Ansbach Grizzlies
- Founded: 1979
- League: Landesliga Bayern Nord
- Based in: Ansbach, Germany
- Stadium: Sportanlage Carolinum
- Colors: Blue and White
- President: Florian Menzel
- Head coach: Andreas Schneider
- Championships: German Bowl: 1981, 1982, 1985
- Website: www.ansbach-grizzlies.com/

= Ansbach Grizzlies =

The Ansbach Grizzlies are an American football team based in Ansbach, Germany. The club, together with the Düsseldorf Panther and the Munich Cowboys, is one of the oldest in Germany. The Grizzlies were a dominating force in the game during the first decade of American football in Germany, reaching all of the first eight German Bowls.

==History==
The Ansbach Grizzlies date back to the 3 April 1979, when an information session on the sport was held by Erich Grau and Uli Sorge, after which fifteen players ordered their football gear and formed a team. Initially, this team was part of the multi-sports club SpVgg Ansbach.

In 1979, the Grizzlies became a founding member of the American Football Bundesliga, renamed the German Football League in 1999, together with the Frankfurter Löwen, Düsseldorf Panther, Munich Cowboys, Berlin Bears und Bremerhaven Seahawks.

The first three league seasons were dominated by Ansbach and Frankfurt, who met each other in the German Bowl on each occasion. In 1979 and 1980, Frankfurt, playing at home, proved the stronger, defeating the Grizzlies. In 1981, the year the club split from the SpVgg Ansbach and became independent as the Ansbach Grizzlies 1981 e.V., the Grizzlies finally triumphed and won their first German Bowl. For Frankfurt, it was the last-ever Bowl appearance, while Ansbach also won the one and only edition of the German Cup that year.

After defeating the Cologne Crocodiles in the 1982 edition of the German Bowl, Ansbach had to face a new opposition in the following four finals, the Düsseldorf Panther. The two teams stood for opposing styles of football, the Panthers favouring a long-ranging passing game while the Grizzlies relied on their strong defence. Of the four encounters, three went for the team from Düsseldorf, with Ansbach only able to win the 1985 final. It was not until the mid-2000s that the Braunschweig Lions surpassed the Grizzlies record of eight consecutive finals, the Lions eventually playing in twelve from 1997 to 2008. The Grizzlies participated in the first-ever edition of the European Football League in 1986, losing to the Birmingham Bulls in the quarter-finals.

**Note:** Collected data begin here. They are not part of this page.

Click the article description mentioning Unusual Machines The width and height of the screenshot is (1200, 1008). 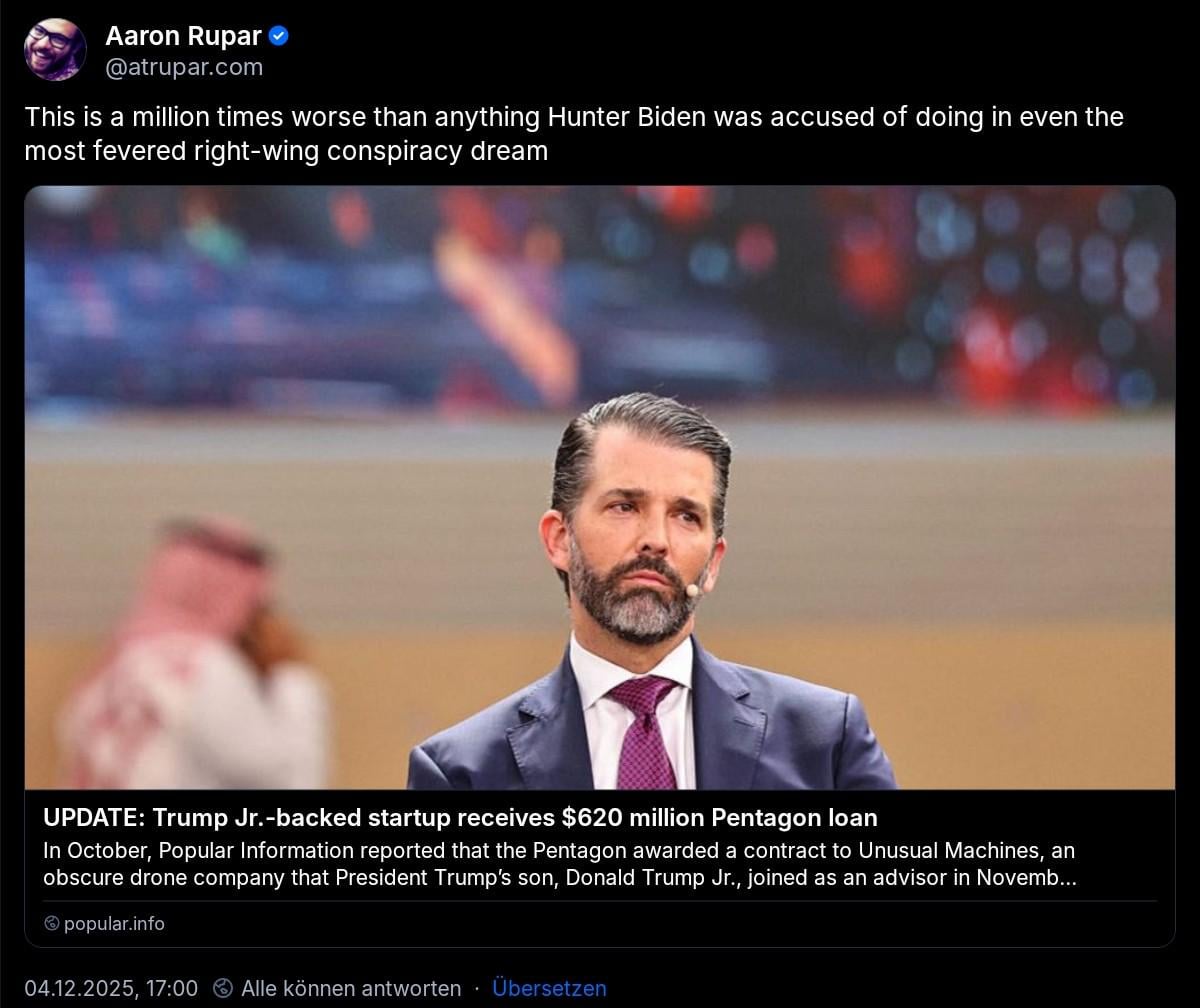tap(559, 865)
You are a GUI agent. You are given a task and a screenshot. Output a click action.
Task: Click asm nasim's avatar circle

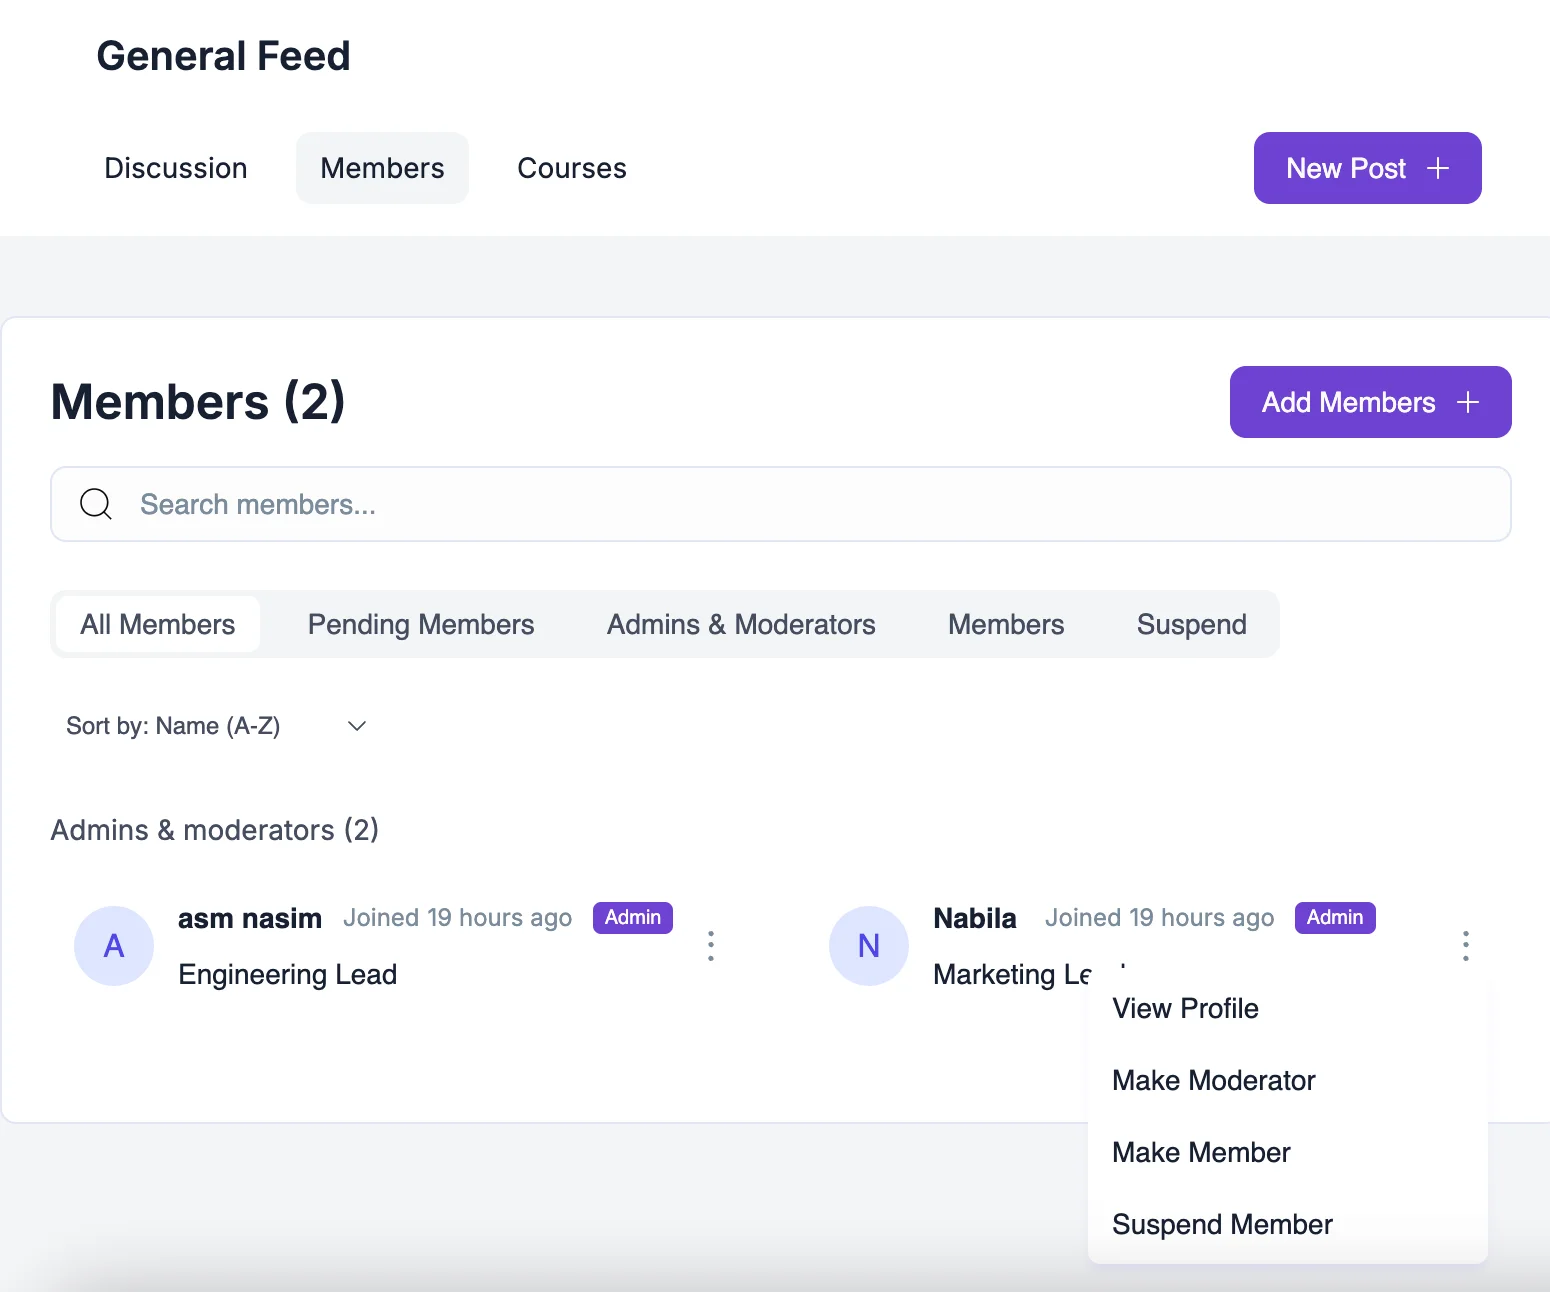(113, 945)
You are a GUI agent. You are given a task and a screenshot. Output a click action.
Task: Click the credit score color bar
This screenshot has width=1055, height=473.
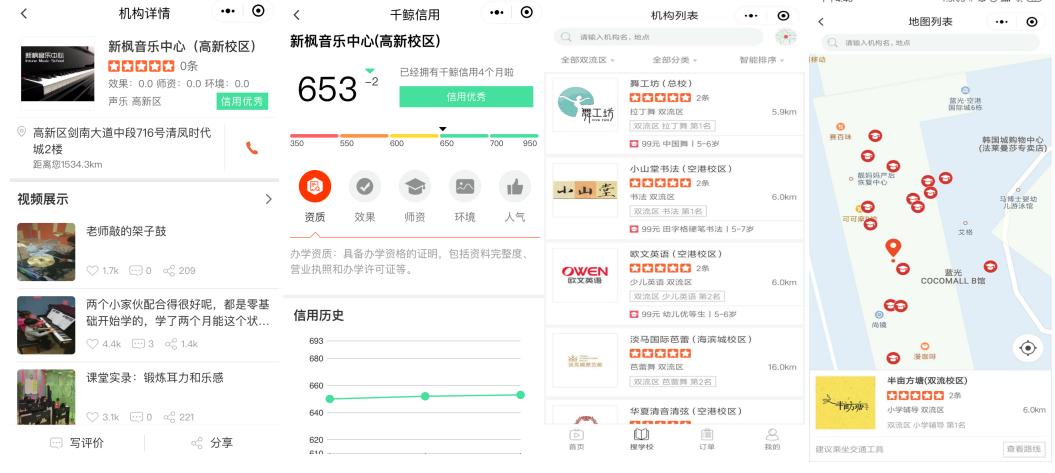point(414,136)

With the lost 1986 Bowl, the golden area of the team came to an end. Its domination of football in Southern Germany was halted by the Badener Greifs in 1987, and the Grizzlies were knocked out in the semi-finals. The move to semi-professional players lead to the demise of the team as a powerhouse and, by 1991, it was relegated from the Bundesliga. It suffered four relegations in a row in the following years and carried out a generation change in the process. By 1995, the club managed to stabilise itself, now playing in the Bayernliga, the Bavarian league. It played a couple of successful seasons until 1999, when a substantial loss of players forced it to withdraw from competition for a year.

The team had to restart at the lowest level of football in Bavaria, but managed to work its way up again to the Bavarian league by going undefeated in the state league all season in 2001. The team continued as a dominant force in Bavaria in 2002 and narrowly missed out on another promotion to the college-player reinforced Burghausen Crusaders.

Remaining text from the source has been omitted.